Линнет сладострастно застонала, когда его жадные, отвыкшие от ласк руки принялись гладить ее грудь через платье.
— Томас, боже, как долго я ждала тебя.
— Я тоже так долго ждал тебя, любимая. Я так хочу тебя.
— Прямо здесь? — Ее нетерпение вырвалось наружу.
— Здесь. — При этом Томас неуверенно пожал плечами, тем самым давая возможность отступить.
Но Линнет уже ничто не могло удержать. Она решительно тряхнула головой и тут же спросила:
— Ты не забыл о Диане и Генри?
Томас быстро подошел к одной двери, защелкнул задвижку, затем пересек комнату и задвинул засов на другой двери.
— У них и без нас много проблем, с которыми им придется разобраться, — успокоил он ее, опять беря за руки.
— А еще… Клер?
— Забудь о ней. — Он поцеловал ее и принялся расстегивать на ней платье.
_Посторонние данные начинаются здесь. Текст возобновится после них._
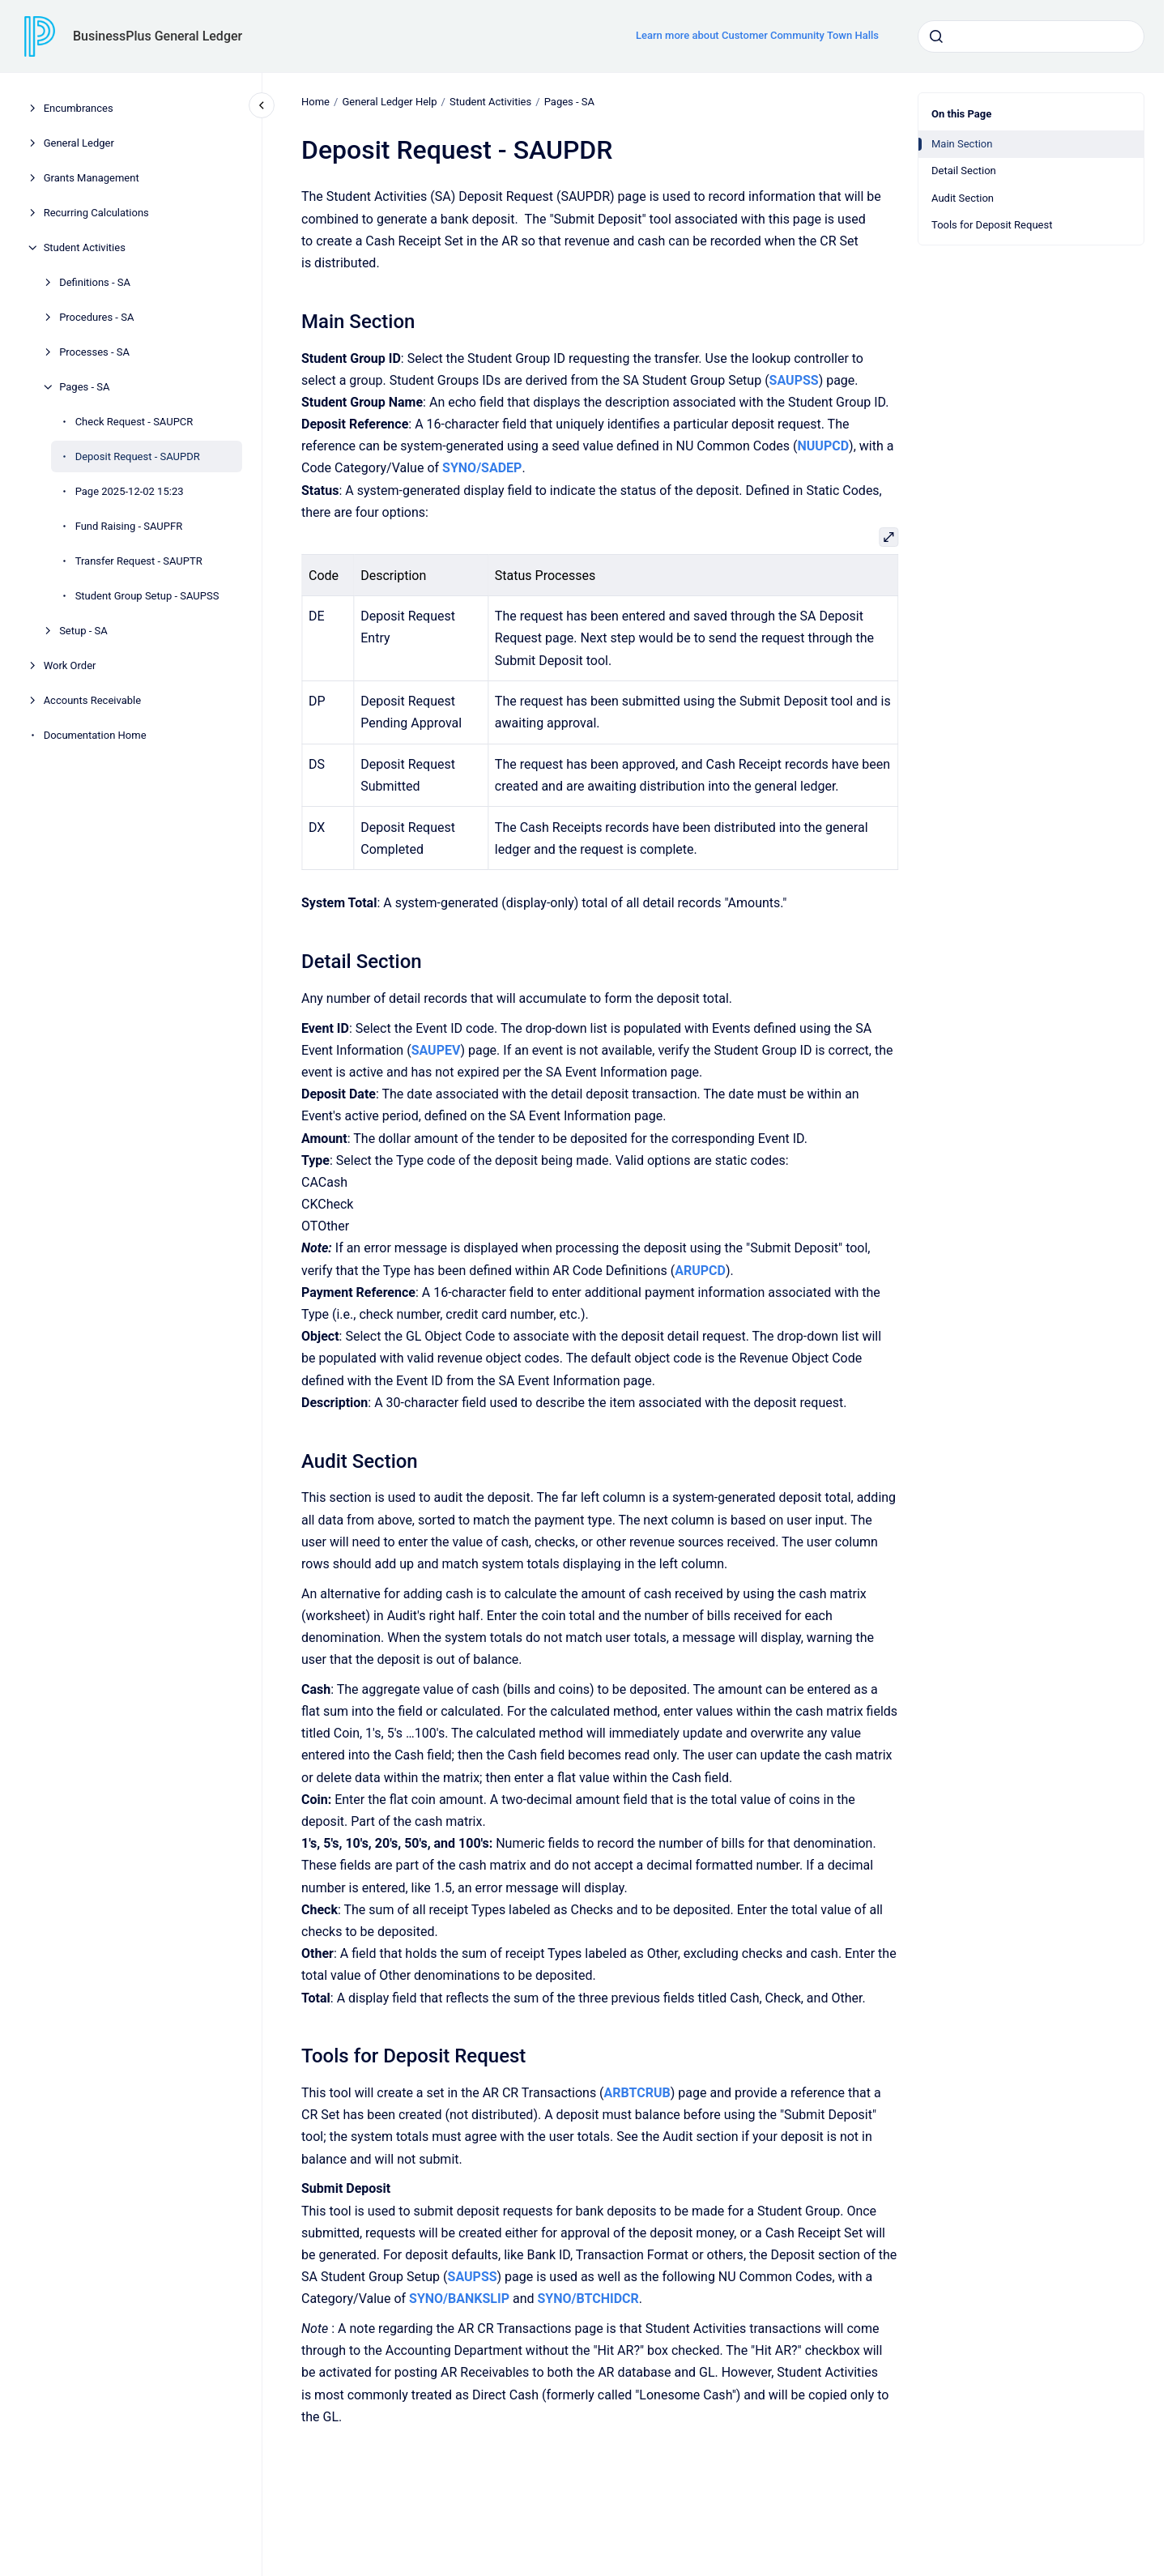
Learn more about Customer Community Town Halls (757, 35)
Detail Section (963, 170)
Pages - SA (84, 387)
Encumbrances (78, 108)
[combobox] (1031, 36)
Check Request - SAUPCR (134, 422)
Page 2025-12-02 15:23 (129, 491)
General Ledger (79, 143)
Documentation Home (95, 735)
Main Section (961, 144)
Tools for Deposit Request (991, 225)
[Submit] (936, 36)
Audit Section (962, 198)
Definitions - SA (94, 282)
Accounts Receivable (92, 700)
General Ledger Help (389, 102)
— Но я хочу поближе познакомиться с твоей дочерью. Она ведь твоя плоть и…
— Тише, сейчас не стоит говорить об этом. Ты самая удивительная и прекрасная женщина на свете.
Ответом стала лучезарная улыбка Линнет, а в ее глазах заплясали радостные искорки.
— Я люблю тебя.
Ее признание и смягчило его внутреннюю незажившую рану. Томас смотрел на нее и видел одновременно юную девушку, которой он подарил свое сердце, и зрелую женщину, сумевшую сохранить, удержать его любовь вопреки всем досадным помехам, возникшим на их пути.
Более того, она сама стала его сердцем, его единственным родным домом, где ему было спокойно и хорошо.
— Но не так сильно, как я тебя, — ласково возразил он. — Я буду любить тебя всегда, но даже это признание не в силах вместить всей силы и глубины моей любви.
Его неподдельная искренность тронула Линнет до глубины души, и в знак благодарности она нежно поцеловала его.
— Ты правильно сказал, Томас. Всегда. Ты угадал мое самое заветное желание. Любить всегда. Тебя одного.
Быть всегда. С ней, с Линнет.
Да, он будет любить ее всегда, каждую минуту, каждый час, и поэтому он не собирался откладывать на потом их любовь — ни на секунду, ни на миг.